Last week, the attorney general and Partners agreed on a plan that would significantly reshape the Bay State health care landscape. While allowing Partners to acquire South Shore Hospital, Lawrence Memorial in Medford, and Melrose-Wakefield in Melrose, the agreement reins in the ability of the Boston-based system to dictate prices and absorb physician groups and additional hospitals in eastern Massachusetts. Partners also must adhere to price caps tied to the rate of inflation and allow health insurance plans to contract with individual hospitals in the Partners network, a practice dubbed “component contracting.”
The agreement went before Suffolk Superior Court Judge Janet Sanders on Monday and she rejected a bid by competitors to intervene in the case but established a 21-day comment period to allow the public to weigh in on the settlement.
Dr. Guy Spinelli, chairman of the Atrius Health Board of Trustees, warned that the deal raised more questions than it answered. Spinelli, who was speaking on behalf of a coalition including Beth Israel Deaconess, Leahy Health, and Tufts Medical Center, said the commission needed to stake out a position on component contracting, which Spinelli said had not been tried anywhere else in the country.
Spinelli said he also feared that Partners would benefit from a price structure that would put unaffiliated systems at a disadvantage, “provid[ing] a clear path for leading rate increases for the largest system in the Commonwealth.” He added: “We do not see how this will generate lower health care costs.”
The coalition called for the commission to take several measures, including conducting an independent examination of the settlement’s effects on health costs and consumers.
Dr. Laura Sullivan of the Cambridge Health Alliance, which serves a high percentage of Greater Boston patients who rely on Medicaid and other government health care programs, said that the settlement “would lock in and widen” health care cost disparities north of Boston.
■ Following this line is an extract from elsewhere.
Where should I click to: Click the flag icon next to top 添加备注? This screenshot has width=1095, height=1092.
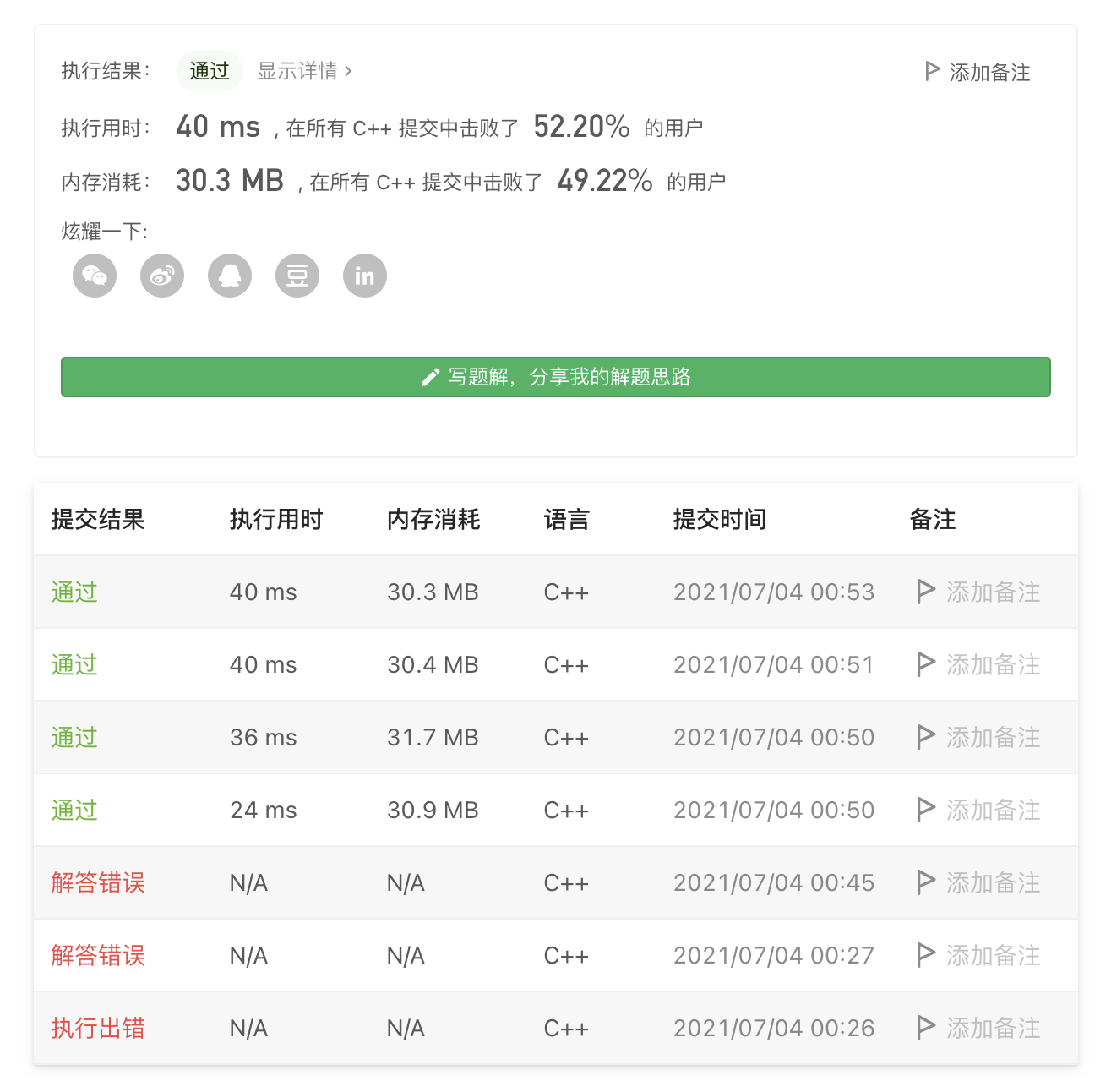pos(932,71)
Sullivan, who delivered a baby Monday, noted that if that baby had been born by Caesarian section, her hospital, using 2009 rates, would have been paid $5,000; Massachusetts General Hospital would be paid $10,500 for the same procedure.
“The agreement widens the problem over time,” Sullivan said. “No one else gets adjustments for inflation.”
The commission plans to weigh in with its own Partners assessment during the court-ordered comment period. The agency in February opposed the Partners acquisition of South Shore and the two North Shore hospitals. Because the group lacks enforcement powers, the matter was turned over to Coakley, who opted for a settlement because she believed it would offer consumers more protection than litigation to maintain the status quo.A preliminary report issued on Wednesday by the commission found that the Partners acquisition of the two North Shore hospitals, which operate under the Hallmark name, would likely increase health care spending by an estimated $15.5 million to $23 million per year for the three largest health insurers; reinforce Partners’ market position as the provider with the highest share of inpatient and primary care services in the area; and, over time, increase premiums for employers and consumers.
Alan Macdonald, a Hallmark Health executive vice president, said that linking up with Partners would reap a host of benefits for his 100-year-old community health care system by helping the organization raise pre-admission and post discharge standards and protocols. “We can’t do it alone,” McDonald said. “We need to be part of a network.”